Emmanuelle Charpentier : Qu’est-ce qu’un OGM ? Les humains, ou les plantes sont tous des organismes génétiquement modifiés, dont le code évolue à chaque minute. Au fond, la communauté scientifique n’a toujours pas compris cette décision de ne pas différencier les plantes obtenues par Crispr de celles obtenues par les autres techniques. Il est aujourd’hui important d’avoir une réglementation plus adaptée. Les technologies évoluent très rapidement, et le législateur doit reconsidérer ses positions par rapport à ces avancées.

La Cour de Justice européenne s’était référée dans sa décision à la protection de la santé et de l’environnement. Les organismes issus de vos ciseaux présentent-ils des risques ?

E.C. : Je crois que les produits phytosanitaires sont plus beaucoup plus néfastes que Crispr, qui est en l’occurrence une approche propre. Elle permet de modifier une plante de façon très spécifique, sans introduire d’ADN étranger dans le génome. Selon le gène ciblé et la mutation désirée, les changements peuvent même être indétectables, en ressemblant à ce qui aurait pu survenir naturellement.

Ce qui est important de comprendre aussi, c’est que Crispr est arrivé à un moment où les technologies de séquençage se sont améliorées, permettant de vérifier que la plante a été modifiée uniquement là où on le désirait. Il n’y a donc pas que Crispr : l’ensemble des avancées récentes garantissent qu’aucun autre gène que le gène cible ne change.

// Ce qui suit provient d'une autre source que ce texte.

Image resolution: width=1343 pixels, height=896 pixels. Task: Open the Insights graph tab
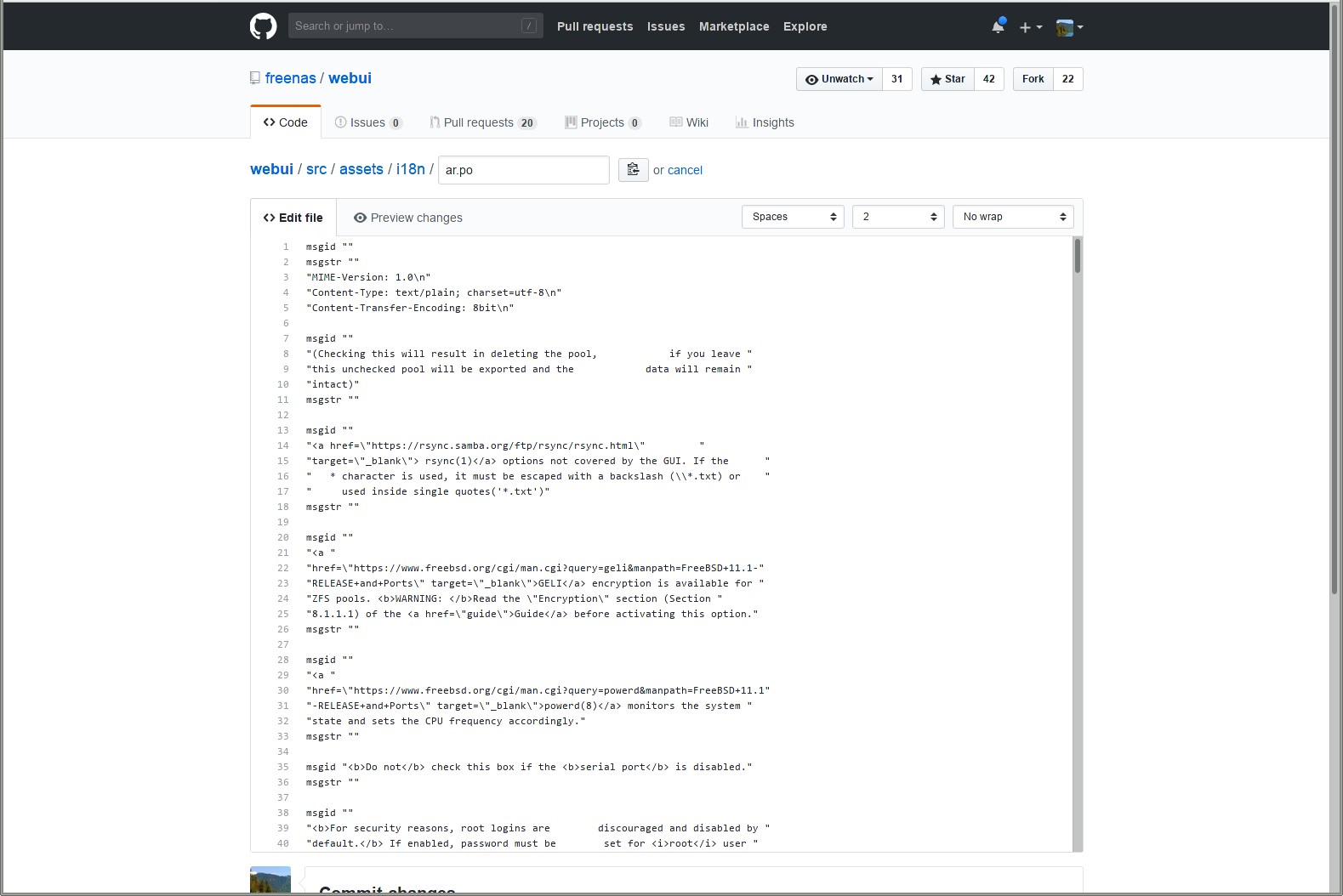click(x=765, y=122)
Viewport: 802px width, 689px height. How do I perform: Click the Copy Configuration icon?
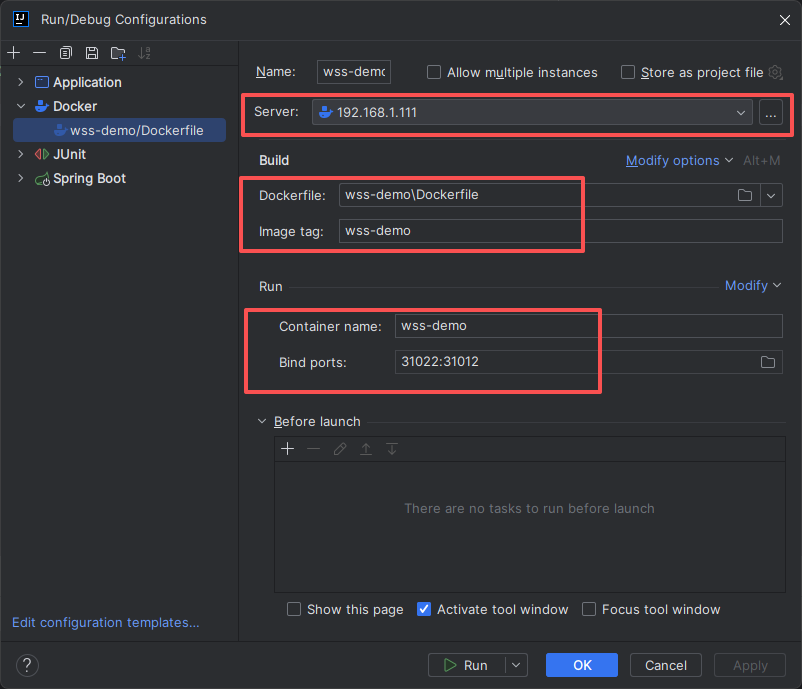pos(66,53)
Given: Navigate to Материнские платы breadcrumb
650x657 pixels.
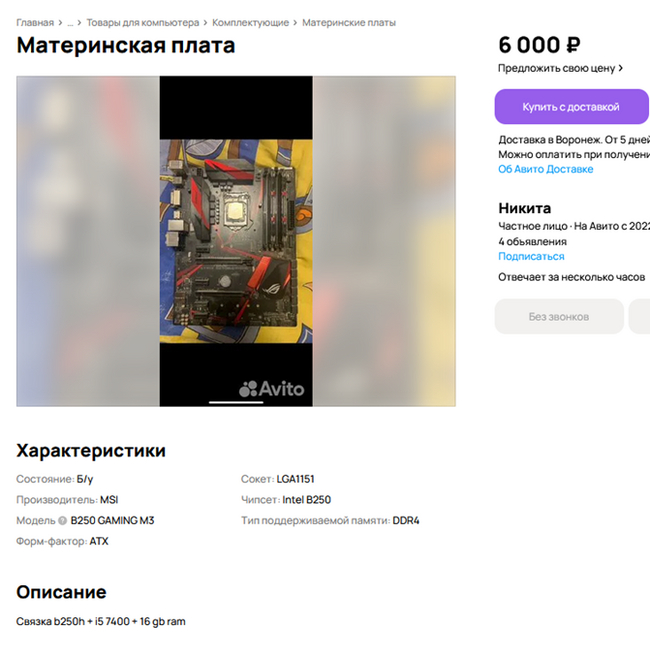Looking at the screenshot, I should point(349,23).
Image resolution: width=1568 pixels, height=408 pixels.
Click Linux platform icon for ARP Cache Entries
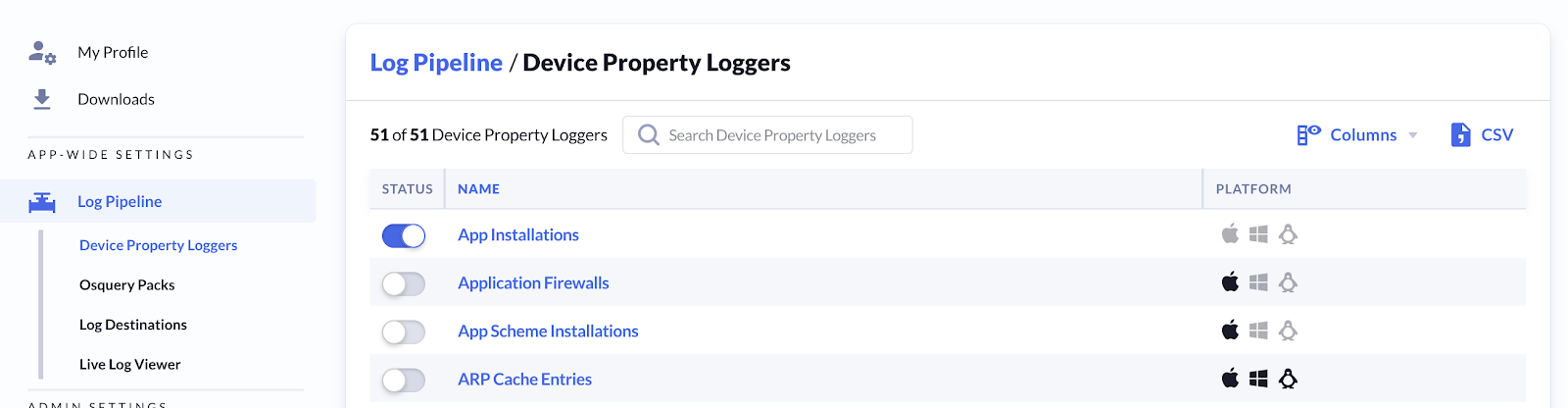click(1288, 379)
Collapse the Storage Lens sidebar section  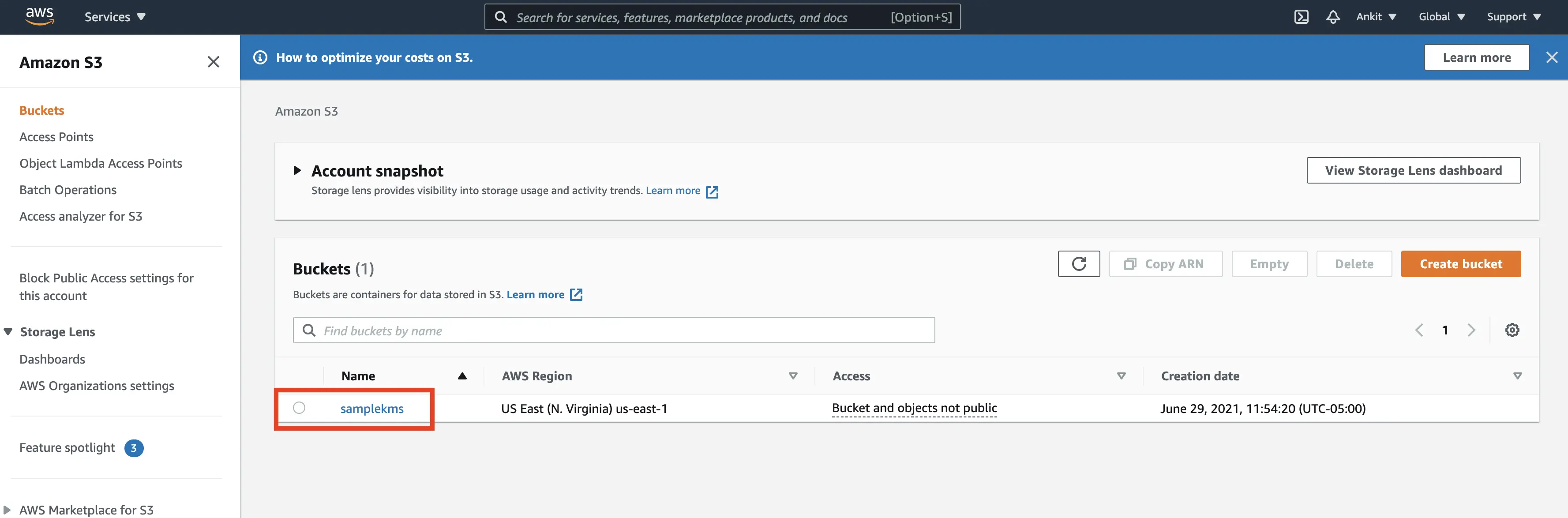tap(8, 332)
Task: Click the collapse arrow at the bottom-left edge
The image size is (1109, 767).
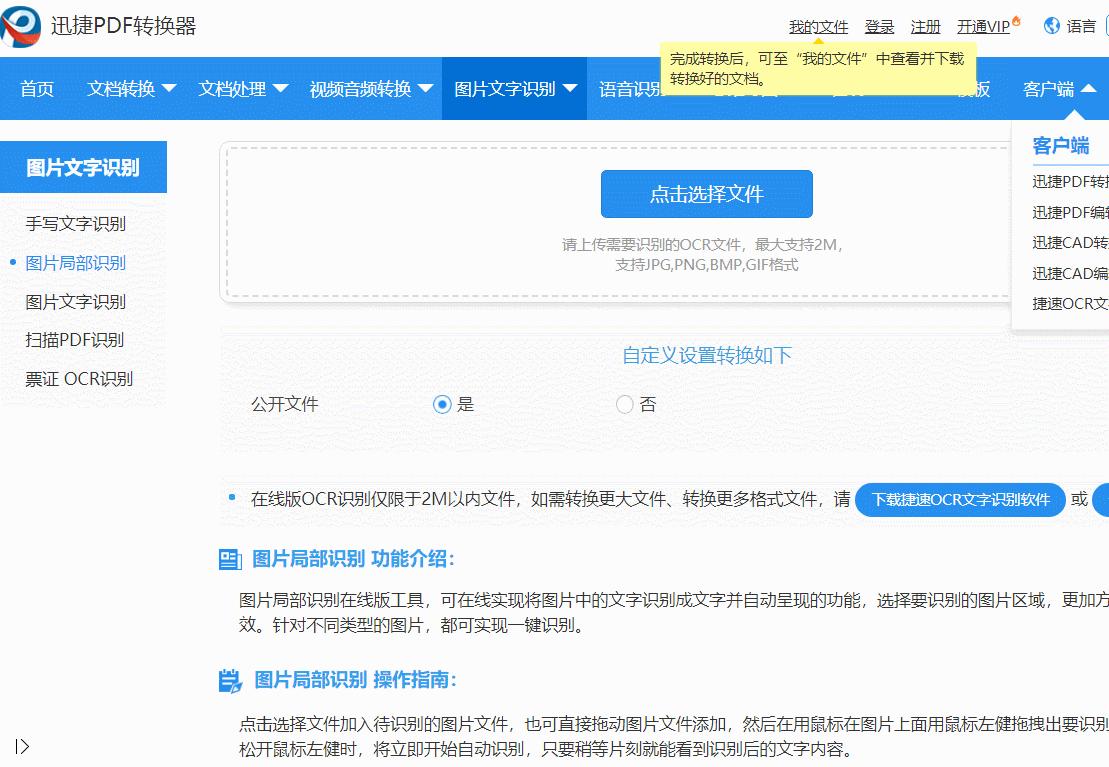Action: click(x=22, y=745)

Alors que les sélectionneurs hybrident depuis des siècles, il n’y a eu durant tout ce temps aucune vérification sur l’ADN qu’ils pouvaient ajouter sans le savoir.

Quelles sont selon vous les applications les plus intéressantes de Crispr dans le domaine agricole ?

E.C. : Beaucoup de recherches sont menées pour anticiper comment les plantes réagiront aux conditions environnementales qu’entraînera le changement climatique. Savoir comment les plantes résistent, et connaître les évolutions naturelles que leur génome a subies pour traverser ces conditions, nous permettra de nous inspirer de cette sélection naturelle, en la reproduisant dans des plantes qui seront plus adaptées localement.

Quelles avancées attendez-vous dans le futur en biologie moléculaire ?

E.C. : De la résistance aux antibiotiques en passant par les mécanismes de défense immunitaire, toute ma carrière a été tournée vers la compréhension de la manière dont les bactéries et les virus entraînent des pathologies chez les êtres humains. La pandémie que nous traversons donne encore plus de sens à ces études, qui nous permettront d’être mieux armés, et de réagir plus rapidement lorsque la prochaine épidémie surviendra.